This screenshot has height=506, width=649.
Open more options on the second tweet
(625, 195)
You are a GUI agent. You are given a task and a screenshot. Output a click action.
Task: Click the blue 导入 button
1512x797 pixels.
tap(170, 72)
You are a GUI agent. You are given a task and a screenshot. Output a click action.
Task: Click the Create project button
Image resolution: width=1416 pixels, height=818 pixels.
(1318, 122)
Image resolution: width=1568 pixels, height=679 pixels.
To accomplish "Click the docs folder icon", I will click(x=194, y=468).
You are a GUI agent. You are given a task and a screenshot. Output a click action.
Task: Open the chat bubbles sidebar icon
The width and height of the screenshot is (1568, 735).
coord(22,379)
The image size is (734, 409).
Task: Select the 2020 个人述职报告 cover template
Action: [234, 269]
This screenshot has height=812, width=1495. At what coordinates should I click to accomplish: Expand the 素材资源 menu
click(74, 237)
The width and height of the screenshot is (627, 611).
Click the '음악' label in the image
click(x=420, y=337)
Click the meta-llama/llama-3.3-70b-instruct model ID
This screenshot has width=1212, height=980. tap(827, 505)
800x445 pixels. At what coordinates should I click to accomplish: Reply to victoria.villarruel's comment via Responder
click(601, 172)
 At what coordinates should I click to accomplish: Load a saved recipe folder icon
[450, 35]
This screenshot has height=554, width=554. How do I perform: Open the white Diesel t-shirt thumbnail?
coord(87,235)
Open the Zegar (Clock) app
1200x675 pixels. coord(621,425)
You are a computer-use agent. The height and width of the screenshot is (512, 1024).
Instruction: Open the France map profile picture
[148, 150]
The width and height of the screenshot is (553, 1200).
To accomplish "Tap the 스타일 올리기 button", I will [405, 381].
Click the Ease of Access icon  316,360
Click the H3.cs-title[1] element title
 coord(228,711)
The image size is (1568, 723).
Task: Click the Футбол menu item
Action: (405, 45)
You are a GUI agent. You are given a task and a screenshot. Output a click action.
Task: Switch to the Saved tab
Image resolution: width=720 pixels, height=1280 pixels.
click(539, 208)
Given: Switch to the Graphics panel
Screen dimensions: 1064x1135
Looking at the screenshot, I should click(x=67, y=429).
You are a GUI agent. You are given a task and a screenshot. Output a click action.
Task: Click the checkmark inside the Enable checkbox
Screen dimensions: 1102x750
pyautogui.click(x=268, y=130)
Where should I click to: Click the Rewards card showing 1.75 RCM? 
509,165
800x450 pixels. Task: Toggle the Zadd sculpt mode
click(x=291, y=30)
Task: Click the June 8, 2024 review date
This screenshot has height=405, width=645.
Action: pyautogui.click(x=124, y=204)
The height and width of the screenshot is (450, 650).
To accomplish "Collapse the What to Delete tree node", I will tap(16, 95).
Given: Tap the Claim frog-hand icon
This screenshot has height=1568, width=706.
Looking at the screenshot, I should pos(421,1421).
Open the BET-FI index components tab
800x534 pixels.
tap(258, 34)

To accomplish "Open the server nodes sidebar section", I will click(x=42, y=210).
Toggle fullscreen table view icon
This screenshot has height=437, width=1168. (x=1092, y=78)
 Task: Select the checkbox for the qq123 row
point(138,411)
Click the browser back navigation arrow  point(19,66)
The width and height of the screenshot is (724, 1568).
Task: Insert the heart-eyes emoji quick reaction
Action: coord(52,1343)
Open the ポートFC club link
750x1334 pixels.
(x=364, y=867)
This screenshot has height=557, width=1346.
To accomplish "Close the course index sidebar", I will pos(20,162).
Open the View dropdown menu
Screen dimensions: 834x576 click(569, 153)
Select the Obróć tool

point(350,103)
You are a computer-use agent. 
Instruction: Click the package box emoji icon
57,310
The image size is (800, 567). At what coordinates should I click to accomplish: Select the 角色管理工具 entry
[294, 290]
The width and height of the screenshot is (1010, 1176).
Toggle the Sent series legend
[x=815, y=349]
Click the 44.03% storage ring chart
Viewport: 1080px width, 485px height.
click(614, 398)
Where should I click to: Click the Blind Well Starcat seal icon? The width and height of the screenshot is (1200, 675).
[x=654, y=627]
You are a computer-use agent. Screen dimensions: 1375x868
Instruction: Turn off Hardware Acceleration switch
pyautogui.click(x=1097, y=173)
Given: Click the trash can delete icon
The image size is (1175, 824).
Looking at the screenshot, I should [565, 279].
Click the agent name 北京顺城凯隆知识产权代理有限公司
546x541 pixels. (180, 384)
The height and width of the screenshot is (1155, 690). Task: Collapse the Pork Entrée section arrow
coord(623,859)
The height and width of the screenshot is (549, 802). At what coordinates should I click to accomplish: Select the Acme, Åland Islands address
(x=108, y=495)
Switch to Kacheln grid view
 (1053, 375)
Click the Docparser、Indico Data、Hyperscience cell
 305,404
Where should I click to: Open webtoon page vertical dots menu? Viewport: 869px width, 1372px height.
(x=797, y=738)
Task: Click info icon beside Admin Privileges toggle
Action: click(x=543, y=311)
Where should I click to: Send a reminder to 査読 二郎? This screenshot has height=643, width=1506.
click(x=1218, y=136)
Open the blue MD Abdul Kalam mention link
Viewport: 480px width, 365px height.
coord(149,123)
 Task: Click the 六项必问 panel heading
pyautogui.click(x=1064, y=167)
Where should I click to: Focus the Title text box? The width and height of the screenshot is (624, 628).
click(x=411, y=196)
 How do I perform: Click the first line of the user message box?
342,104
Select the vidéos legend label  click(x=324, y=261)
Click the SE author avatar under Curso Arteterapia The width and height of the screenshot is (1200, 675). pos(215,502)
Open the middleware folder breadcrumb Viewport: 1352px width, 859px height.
....
Would you repeat each of the lines above exactly?

▸ **Written answer**
This screenshot has height=506, width=649.
Open more options on the second tweet
(625, 195)
You are a GUI agent. You are given a task and a screenshot. Output a click action.
Task: Click the blue 导入 button
1512x797 pixels.
tap(170, 72)
You are a GUI agent. You are given a task and a screenshot. Output a click action.
Task: Click the Create project button
Image resolution: width=1416 pixels, height=818 pixels.
(1318, 122)
Image resolution: width=1568 pixels, height=679 pixels.
To accomplish "Click the docs folder icon", I will click(x=194, y=468).
You are a GUI agent. You are given a task and a screenshot. Output a click action.
Task: Open the chat bubbles sidebar icon
The width and height of the screenshot is (1568, 735).
coord(22,379)
The image size is (734, 409).
Task: Select the 2020 个人述职报告 cover template
Action: [234, 269]
This screenshot has height=812, width=1495. At what coordinates should I click to accomplish: Expand the 素材资源 menu
click(74, 237)
The width and height of the screenshot is (627, 611).
Click the '음악' label in the image
click(x=420, y=337)
Click the meta-llama/llama-3.3-70b-instruct model ID
This screenshot has width=1212, height=980. tap(827, 505)
800x445 pixels. At what coordinates should I click to accomplish: Reply to victoria.villarruel's comment via Responder
click(601, 172)
 At what coordinates should I click to accomplish: Load a saved recipe folder icon
[450, 35]
This screenshot has height=554, width=554. How do I perform: Open the white Diesel t-shirt thumbnail?
coord(87,235)
Open the Zegar (Clock) app
1200x675 pixels. coord(621,425)
You are a computer-use agent. The height and width of the screenshot is (512, 1024).
Instruction: Open the France map profile picture
[148, 150]
The width and height of the screenshot is (553, 1200).
To accomplish "Tap the 스타일 올리기 button", I will [405, 381].
Click the Ease of Access icon  316,360
Click the H3.cs-title[1] element title
 coord(228,711)
The image size is (1568, 723).
Task: Click the Футбол menu item
Action: (405, 45)
You are a GUI agent. You are given a task and a screenshot. Output a click action.
Task: Switch to the Saved tab
Image resolution: width=720 pixels, height=1280 pixels.
click(539, 208)
Given: Switch to the Graphics panel
Screen dimensions: 1064x1135
Looking at the screenshot, I should click(x=67, y=429).
You are a GUI agent. You are given a task and a screenshot. Output a click action.
Task: Click the checkmark inside the Enable checkbox
Screen dimensions: 1102x750
pyautogui.click(x=268, y=130)
Where should I click to: Click the Rewards card showing 1.75 RCM? 
509,165
800x450 pixels. Task: Toggle the Zadd sculpt mode
click(x=291, y=30)
Task: Click the June 8, 2024 review date
This screenshot has height=405, width=645.
Action: pyautogui.click(x=124, y=204)
The height and width of the screenshot is (450, 650).
To accomplish "Collapse the What to Delete tree node", I will tap(16, 95).
Given: Tap the Claim frog-hand icon
This screenshot has height=1568, width=706.
Looking at the screenshot, I should pos(421,1421).
Open the BET-FI index components tab
800x534 pixels.
tap(258, 34)

To accomplish "Open the server nodes sidebar section", I will click(x=42, y=210).
Toggle fullscreen table view icon
This screenshot has height=437, width=1168. (x=1092, y=78)
 Task: Select the checkbox for the qq123 row
point(138,411)
Click the browser back navigation arrow  point(19,66)
The width and height of the screenshot is (724, 1568).
Task: Insert the heart-eyes emoji quick reaction
Action: coord(52,1343)
Open the ポートFC club link
750x1334 pixels.
(x=364, y=867)
This screenshot has height=557, width=1346.
To accomplish "Close the course index sidebar", I will pos(20,162).
Open the View dropdown menu
Screen dimensions: 834x576 click(569, 153)
Select the Obróć tool

point(350,103)
You are a computer-use agent. 
Instruction: Click the package box emoji icon
57,310
The image size is (800, 567). At what coordinates should I click to accomplish: Select the 角色管理工具 entry
[294, 290]
The width and height of the screenshot is (1010, 1176).
Toggle the Sent series legend
[x=815, y=349]
Click the 44.03% storage ring chart
Viewport: 1080px width, 485px height.
click(614, 398)
Where should I click to: Click the Blind Well Starcat seal icon? The width and height of the screenshot is (1200, 675).
[x=654, y=627]
You are a computer-use agent. Screen dimensions: 1375x868
Instruction: Turn off Hardware Acceleration switch
pyautogui.click(x=1097, y=173)
Given: Click the trash can delete icon
The image size is (1175, 824).
Looking at the screenshot, I should [565, 279].
Click the agent name 北京顺城凯隆知识产权代理有限公司
546x541 pixels. (180, 384)
The height and width of the screenshot is (1155, 690). Task: Collapse the Pork Entrée section arrow
coord(623,859)
The height and width of the screenshot is (549, 802). At what coordinates should I click to accomplish: Select the Acme, Åland Islands address
(x=108, y=495)
Switch to Kacheln grid view
 (1053, 375)
Click the Docparser、Indico Data、Hyperscience cell
 305,404
Where should I click to: Open webtoon page vertical dots menu? Viewport: 869px width, 1372px height.
(x=797, y=738)
Task: Click info icon beside Admin Privileges toggle
Action: click(x=543, y=311)
Where should I click to: Send a reminder to 査読 二郎? This screenshot has height=643, width=1506.
click(x=1218, y=136)
Open the blue MD Abdul Kalam mention link
Viewport: 480px width, 365px height.
coord(149,123)
 Task: Click the 六项必问 panel heading
pyautogui.click(x=1064, y=167)
Where should I click to: Focus the Title text box? The width and height of the screenshot is (624, 628).
click(x=411, y=196)
 How do I perform: Click the first line of the user message box?
342,104
Select the vidéos legend label  click(x=324, y=261)
Click the SE author avatar under Curso Arteterapia The width and height of the screenshot is (1200, 675). pos(215,502)
Open the middleware folder breadcrumb Viewport: 1352px width, 859px height.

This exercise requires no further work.